For everybody else politics is show business, whether in religious, political or media terms. Image trumps substance,charisma and personality trump everything. I don’t find George W. Bush appealing in any way because my vision of an attractive politician is that he be smart, competent and rhetorically talented. But, to many people, politics is interesting because of the spectacle and the tribal competition and they just aren’t interested in any other aspects of it. (See the PEW poll.) Oh, they mouth all the right platitudes about values and all, but this is not about governing for them because they have been taught that government is only relevant to their lives in that it houses their enemies — liberals who want to take things from them and force things on them. This is a reality TV show and they want to vote someone off the island.
It’s clear that a small majority of the country buy Junior’s “Top-Gun” act. His youthful failures are seen as acts of anti-hero rebelliousness. His smart ass attitude is the sign of a macho rogue. He isn’t the smartest guy in the class and he’s often in trouble, but he’s a fearless warrior when it counts. His image is of a fun loving rascal who found himself in an extraordinary position and rose to the occasion. I know it’s bullshit, but that’s the archetype that his handlers have laid upon him and it’s a role he plays with relish.
We have always chosen leaders for superficial as well as substantive reasons. It’s not fair to say that Democrats aren’t seduced by their own archetypal dreamboats. But, Bush is a new paradigm and we need to study him and recognize its power. He is a character created out of whole cloth by marketing and political people for the single purpose of appealing to a specific portion of the population that can guarantee a small political majority without having to compromise in any way with the opposition to enact an agenda. He’s the first gerrymandered president.
(Emphasis mine; this is a huge post and you should read it all.)
The first gerrymandered president. A marketing creation. It is such an eerie phenomenon, one so out of the sphere of traditional American politics, I can only look at it with a sense of wonder and dread. Aspects of Reagan were also the products of marketing, but the core was real — no matter what we think of him, he had his ideals and principles, and he certainly had outstanding and time-proven leadership abilities. With shrub, we have a…shrub. Pondscum repackaged for the far-right as a great leader.

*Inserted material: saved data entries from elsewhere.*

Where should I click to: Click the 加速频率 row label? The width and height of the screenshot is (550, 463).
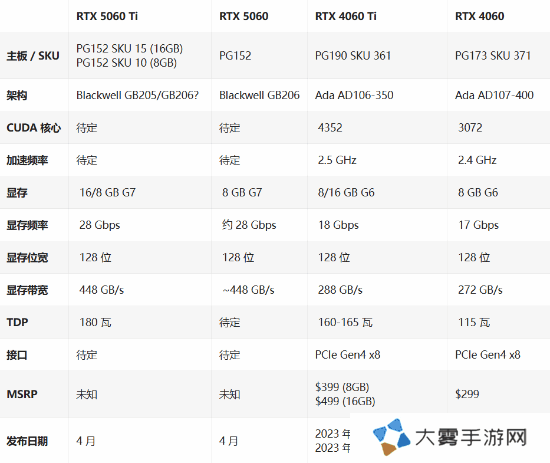27,160
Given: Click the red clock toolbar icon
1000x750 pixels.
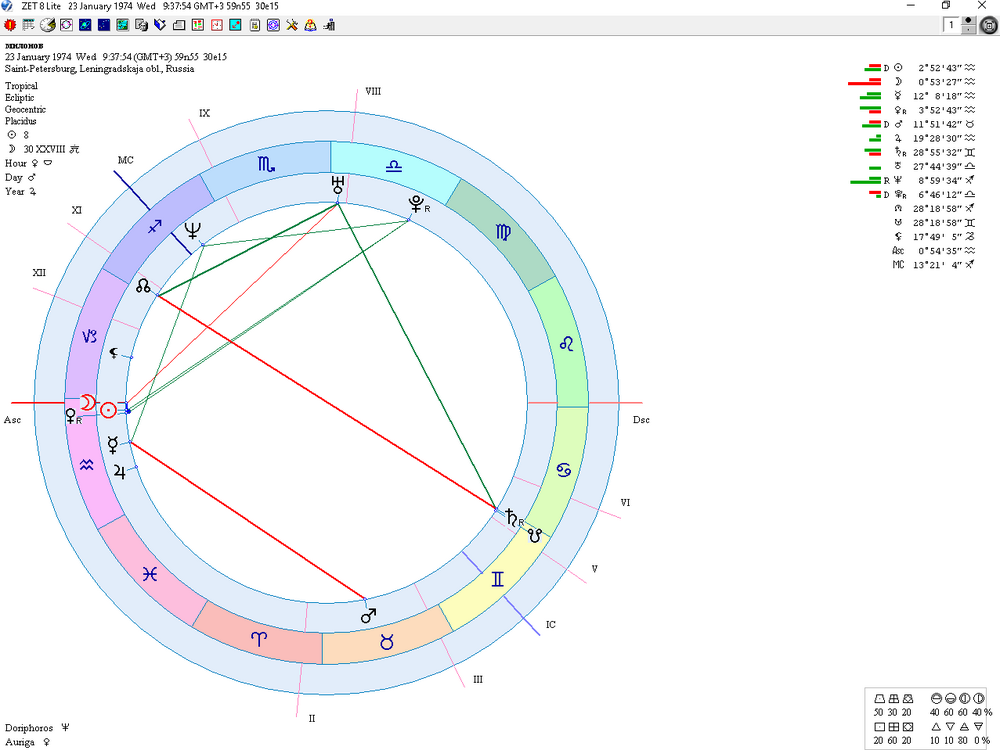Looking at the screenshot, I should click(217, 26).
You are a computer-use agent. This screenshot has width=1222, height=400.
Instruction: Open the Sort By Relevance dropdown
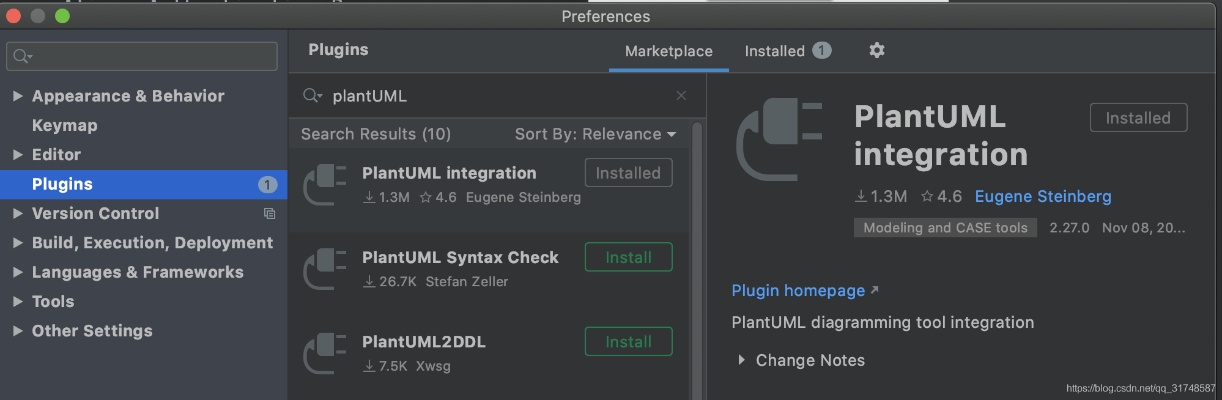(595, 134)
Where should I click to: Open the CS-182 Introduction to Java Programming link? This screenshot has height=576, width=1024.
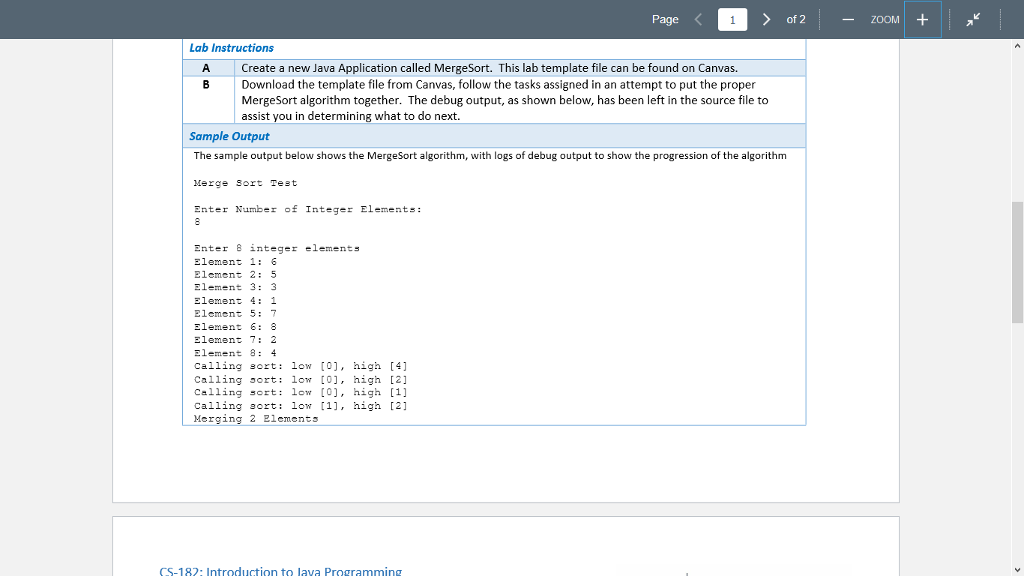click(280, 571)
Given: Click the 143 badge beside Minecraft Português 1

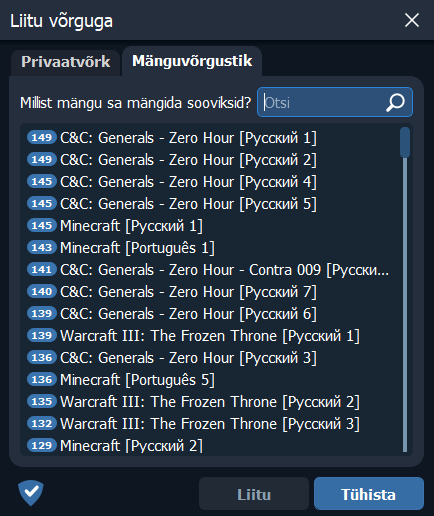Looking at the screenshot, I should click(42, 247).
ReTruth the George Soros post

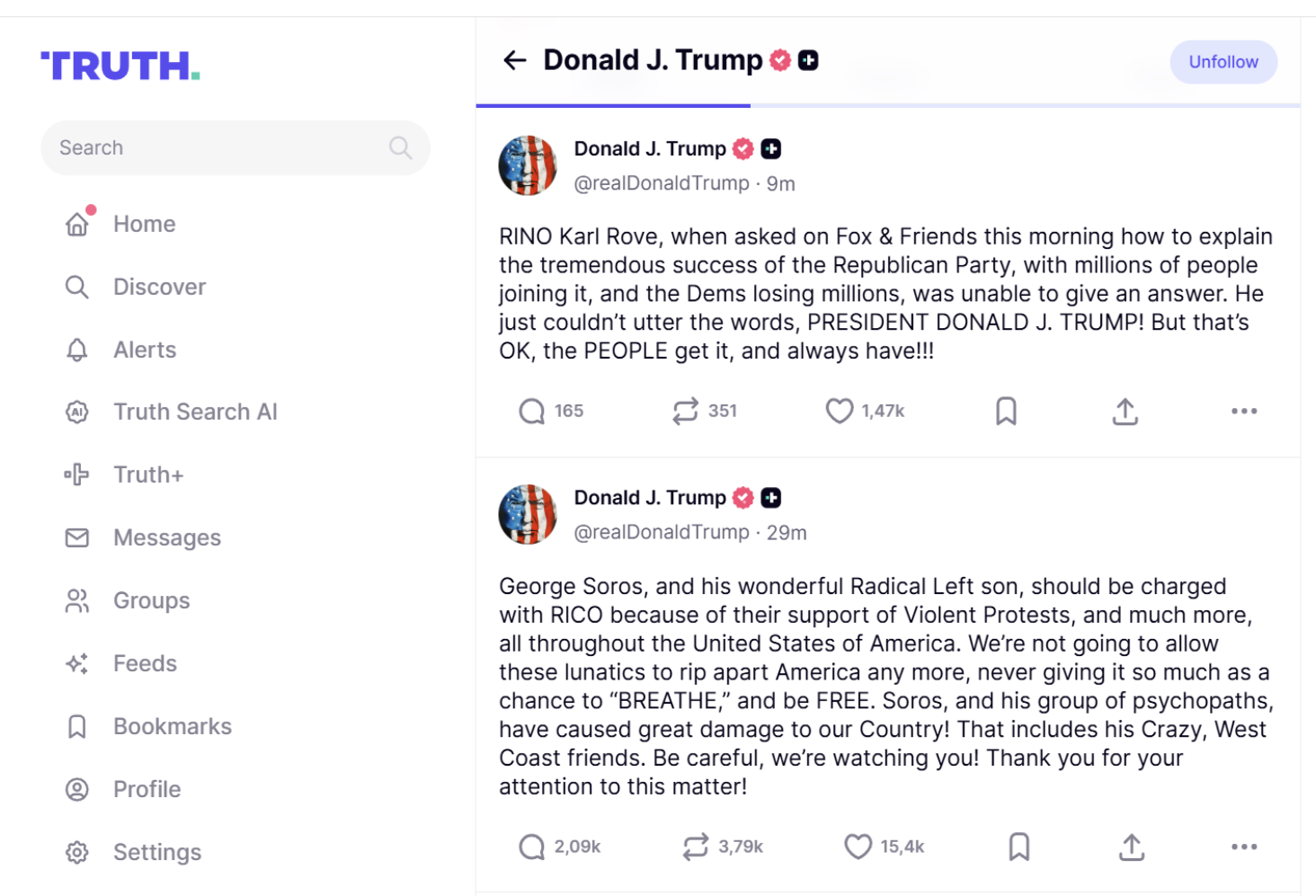click(695, 847)
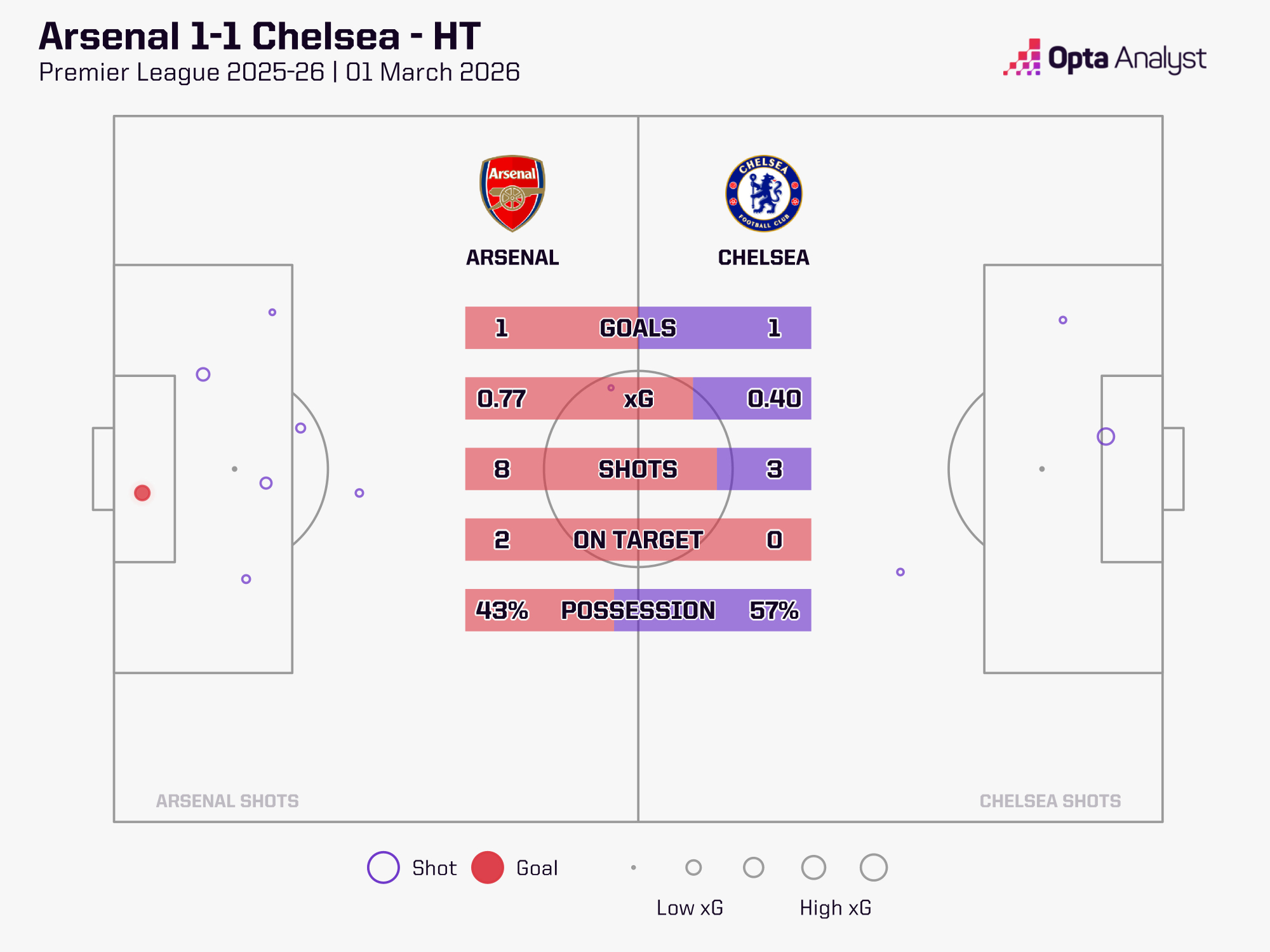
Task: Click the largest High xG legend circle
Action: (x=874, y=868)
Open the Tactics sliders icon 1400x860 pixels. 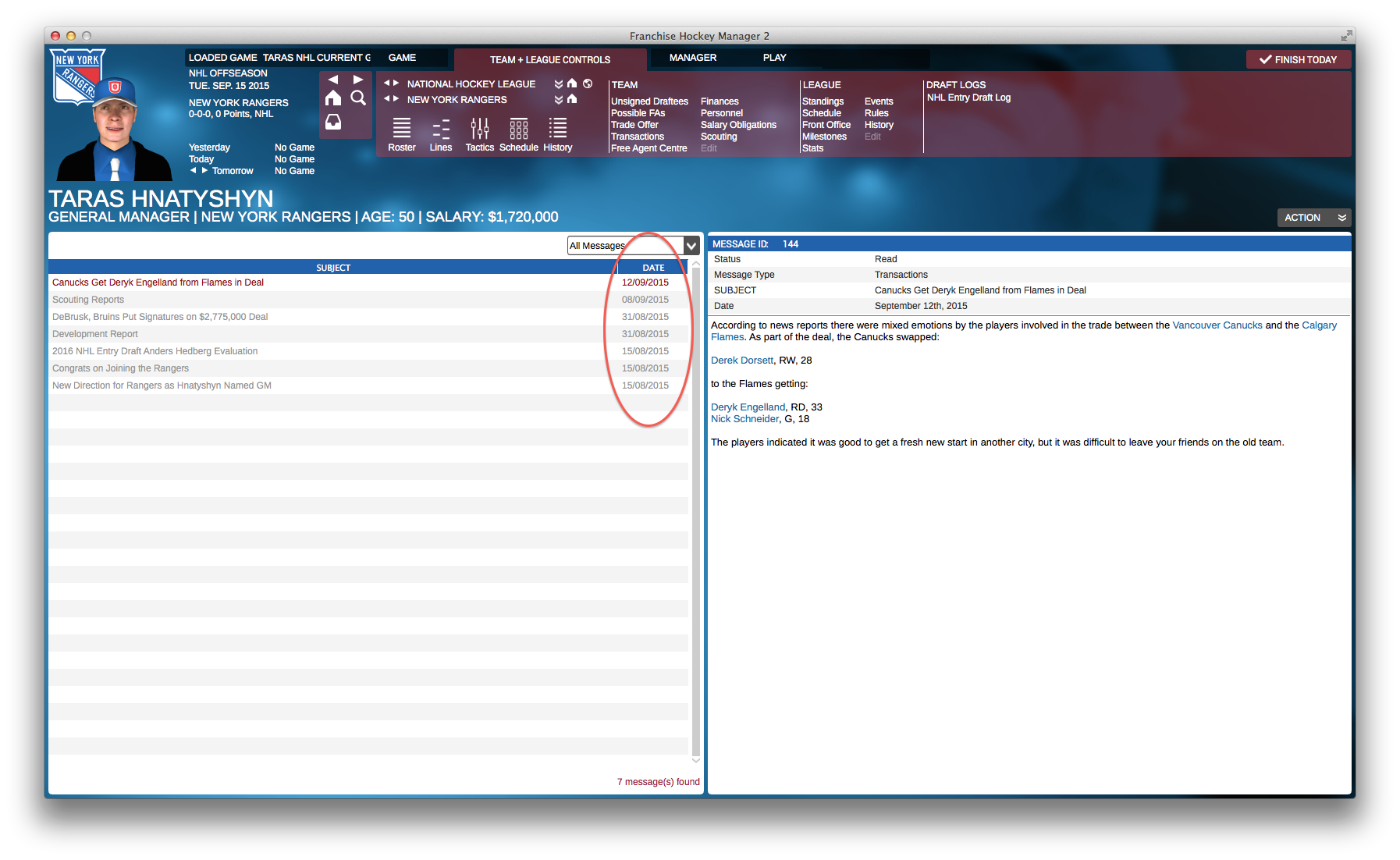coord(480,129)
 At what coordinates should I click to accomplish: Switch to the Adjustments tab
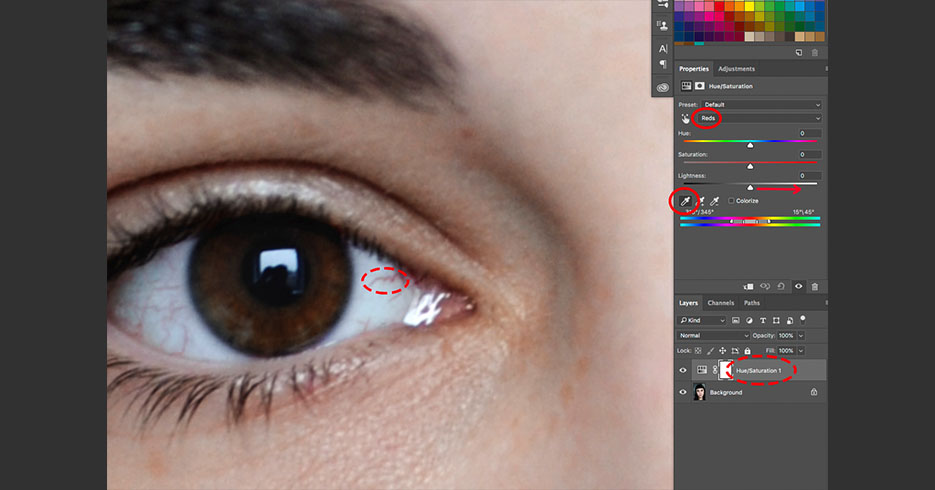click(x=736, y=69)
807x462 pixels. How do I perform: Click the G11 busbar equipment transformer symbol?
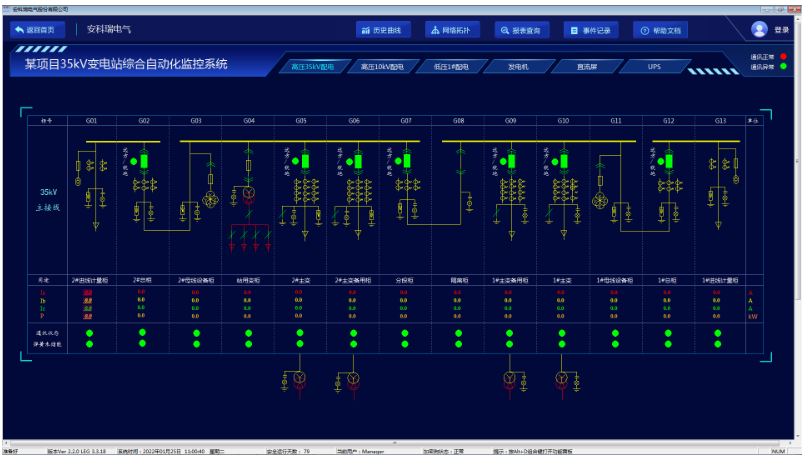(601, 202)

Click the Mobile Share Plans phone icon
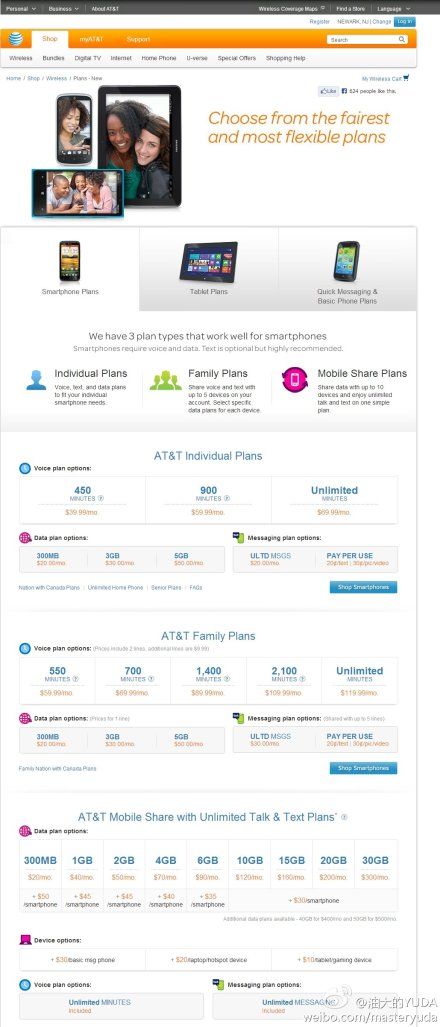click(x=295, y=380)
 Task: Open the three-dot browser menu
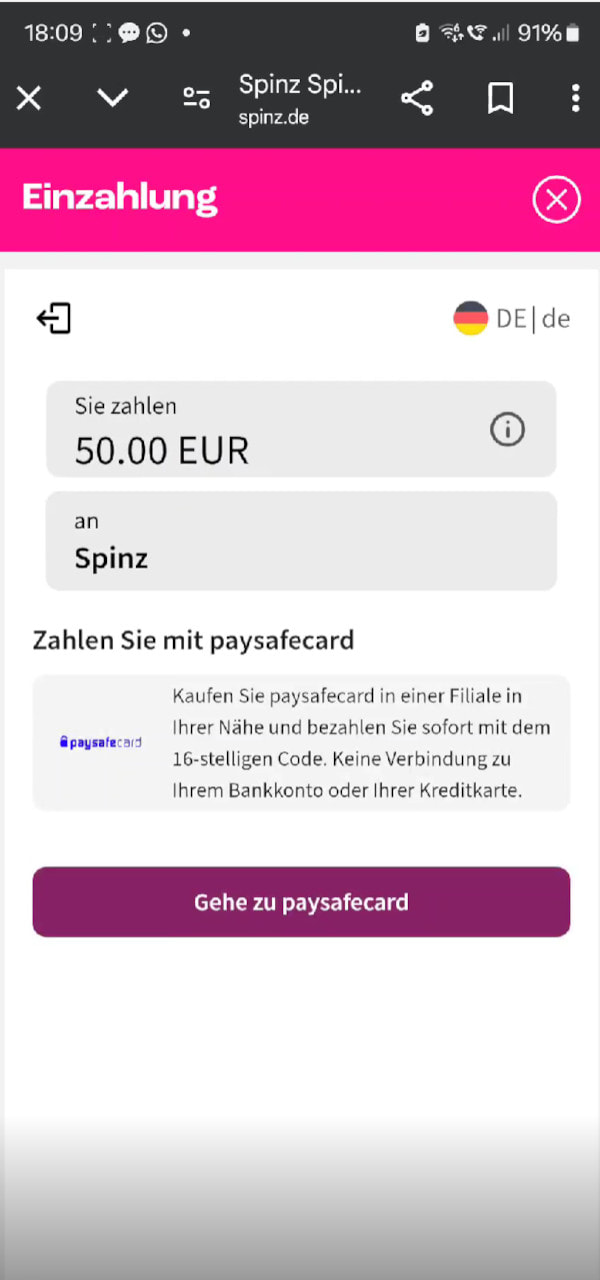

And to those who say I am a bush-hater and I am out of touch, and that most Americans see him as a great leader so they must be right…. All I can say in response is that 1.) bush earned my hate one step at a time, and I went out of my way to give him every benefit of every doubt; 2.) nearly 50 percent of the country voted against him and 3.) most of the people of the world seem to be more in my camp than that of the bushies. So I’m sure not alone here.
As we know, second-term presidents, for whatever reasons, are often plagued with crises. I can’t back it up with any evidence, but I’m going to guess shrub will be engulfed in crisis and scandal sooner than any of us imagine. And don’t worry, I’ll be right here ready to report on them as they occur.
1 By Peter
Hmmm… so Bush was purely a marketing creation, and the Democrats need to recognize the new paradim and learn from it. So that they can adopt the same tactics, and beat Bush next time in a race to the bottom? Let’s hope not. Too much cynicism is not good for democracy.
November 4, 2004 @ 3:29 pm | Comment
2 By richard
Peter, God knows I agree. I don’t think we should copy it. I think we need to understand it though, and from that understanding figure out how we can appeal to those to whom bush appeals. Insight and knowledge is power.
But it does raise a terribly disturbing issue. What if the “two Americas” are totally incompatible, like oil and water? Does that mean liberals, always in the minority in America, must exist as disenfranchised politically impotent outsiders? I sure hope not.
November 4, 2004 @ 3:47 pm | Comment
3 By Peter
It appears to me as an outsider that any political minority is effectively disenfranchised, unless they all happens to live in one or two states, making up the majority there. Perhaps I am wrong about this, I don’t know a great deal about the American electoral system.
November 4, 2004 @ 8:47 pm | Comment
4 By richard
America is made up of so many disparate groups, but often these groups coalesce in the pursuit of common causes, and thus they do not necessarily feel disenfranchised. I am the member of several minority groups, but always felt past of America as an Americn liberal/moderate. I never dreamed that one day this entire group would be made to feel marginalized and irrelevant.